_WORK INSTRUCTIONS_. When you reach the line below that has "At what coordinates", start returning lines exactly, and stop after the line that has "Task: Click the"; skip the pictures.

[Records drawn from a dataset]
-------

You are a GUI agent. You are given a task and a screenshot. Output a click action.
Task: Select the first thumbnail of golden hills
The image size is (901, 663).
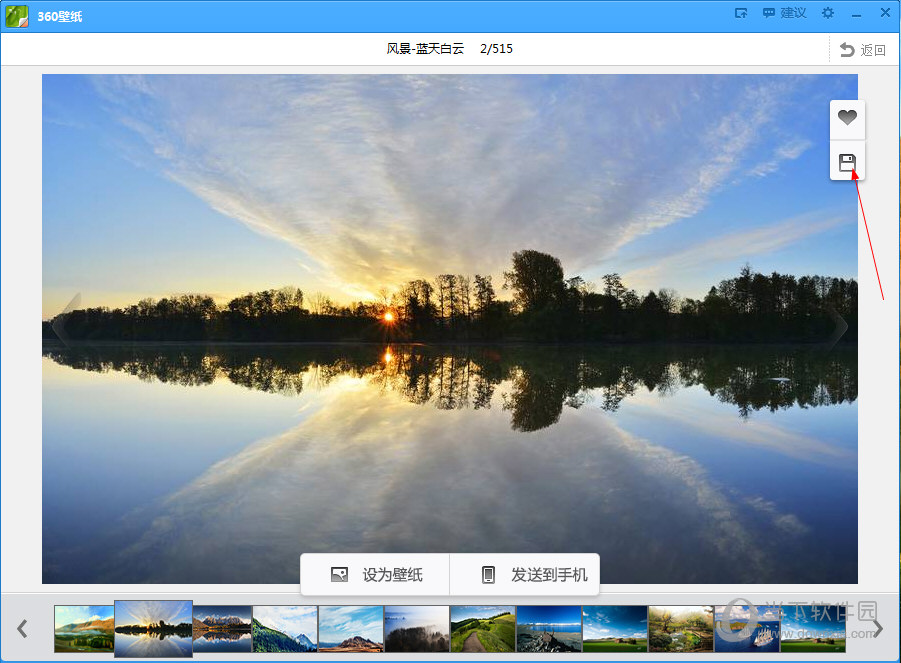point(84,628)
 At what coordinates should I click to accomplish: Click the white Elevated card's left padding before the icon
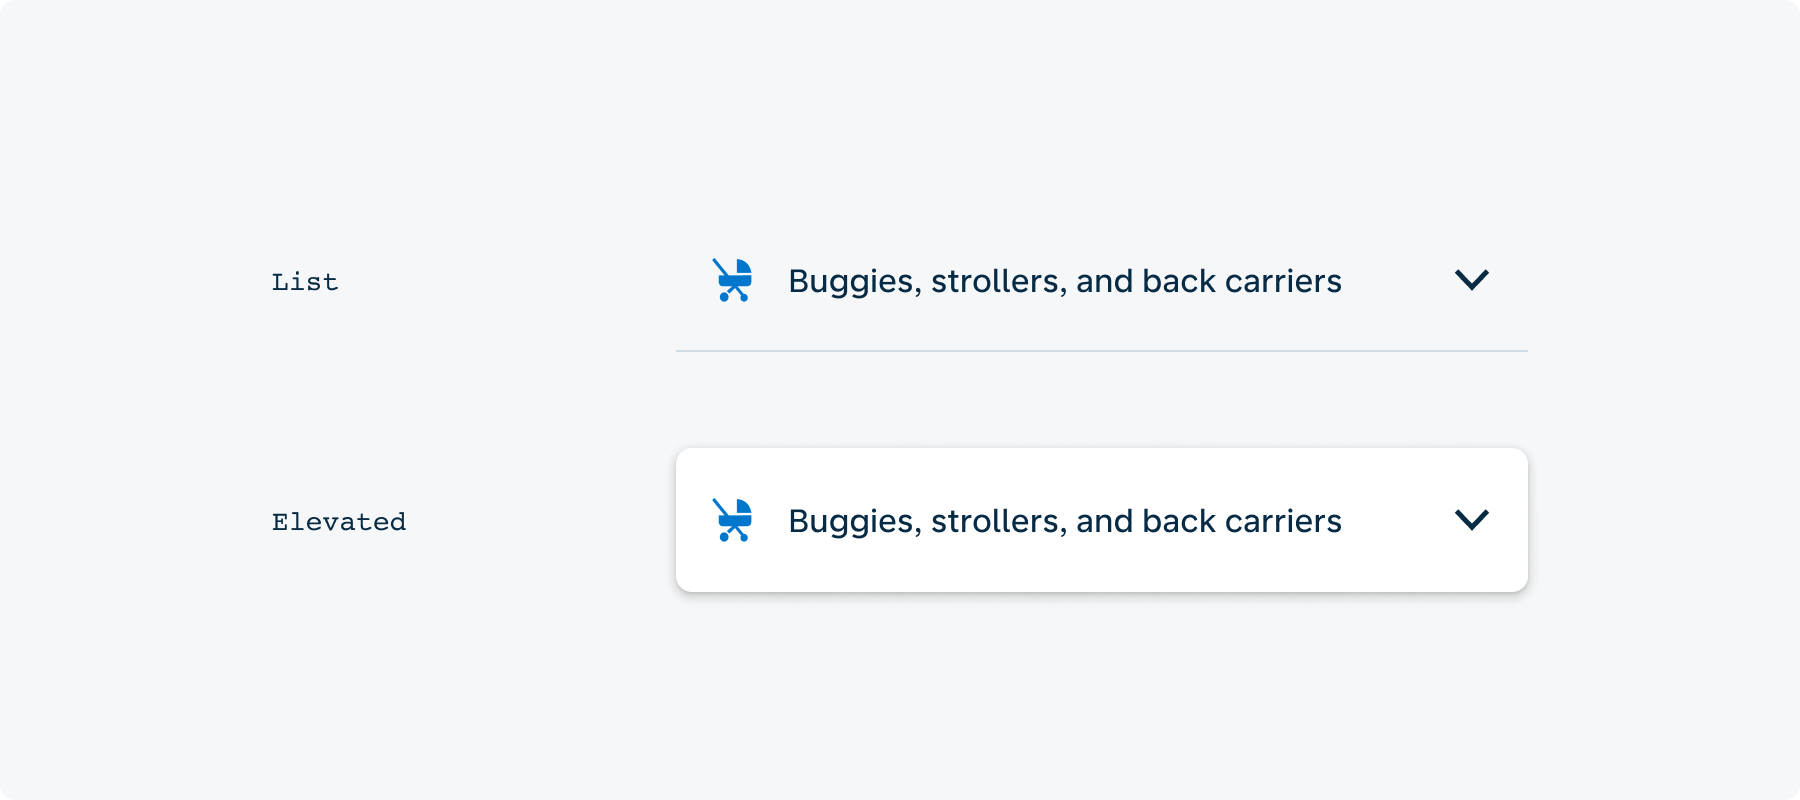click(x=694, y=520)
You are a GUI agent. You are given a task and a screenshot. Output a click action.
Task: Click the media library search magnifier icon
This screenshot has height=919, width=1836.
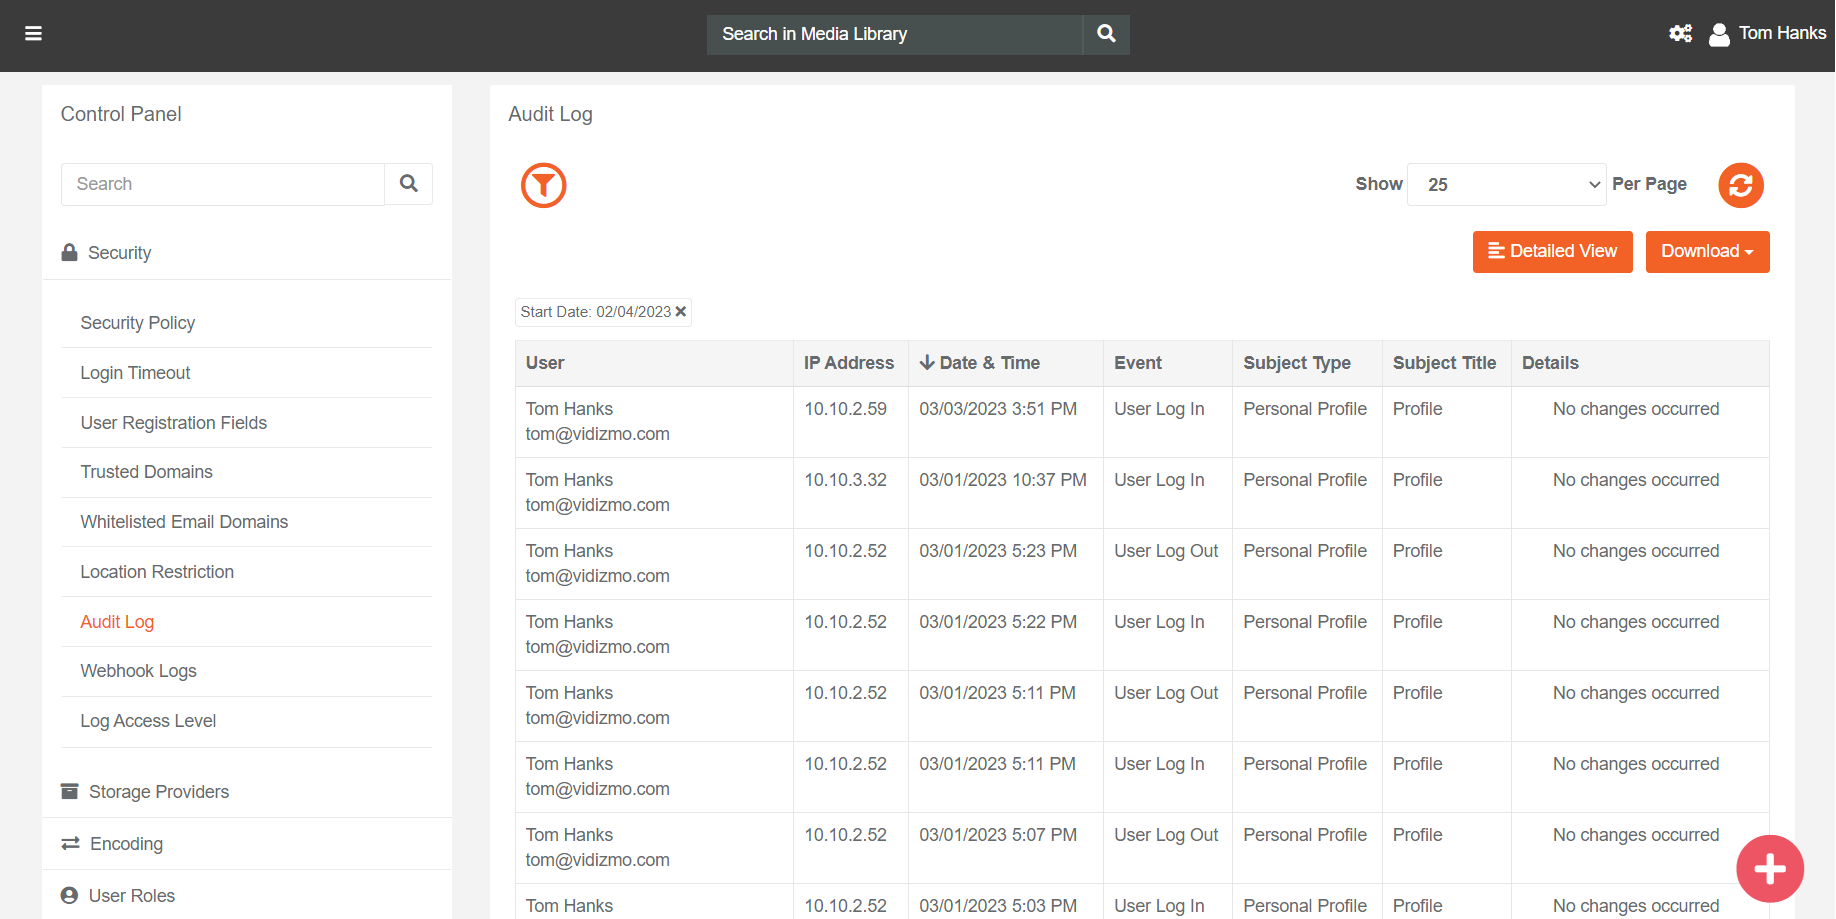click(1106, 34)
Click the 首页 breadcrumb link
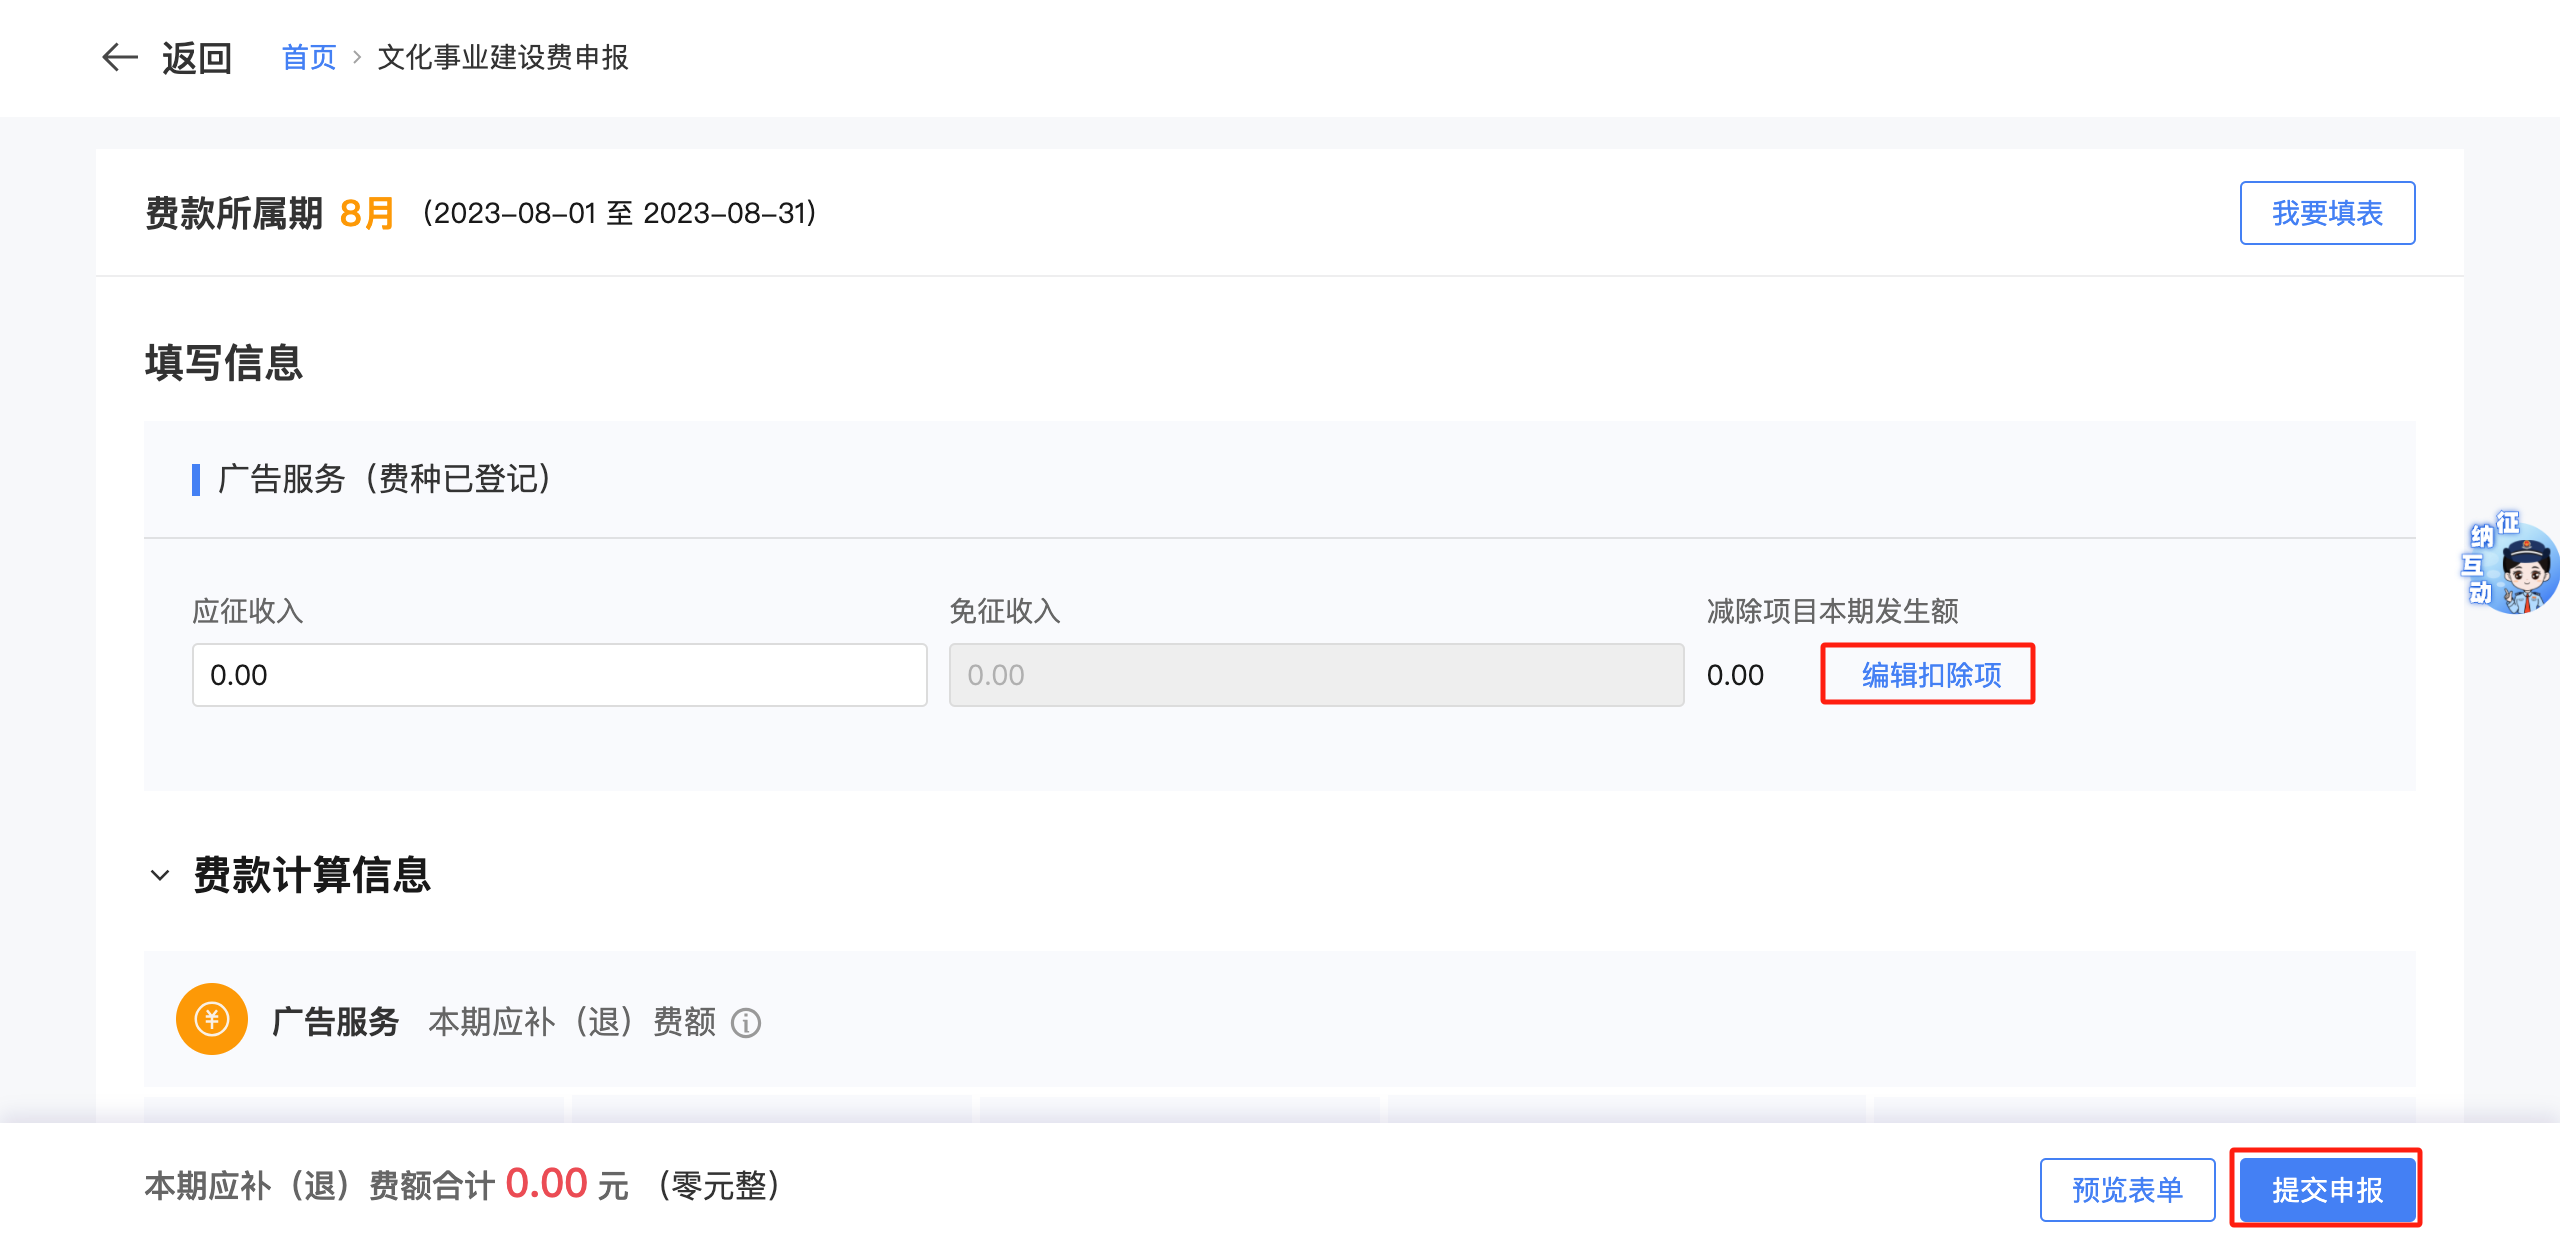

-------

_TASK RESPONSE_.
 At what coordinates should I click to accomplish: Click the white Elevated card's left padding before the icon
click(x=694, y=520)
You are a GUI agent. You are given a task and a screenshot. Output a click action.
Task: Click the media library search magnifier icon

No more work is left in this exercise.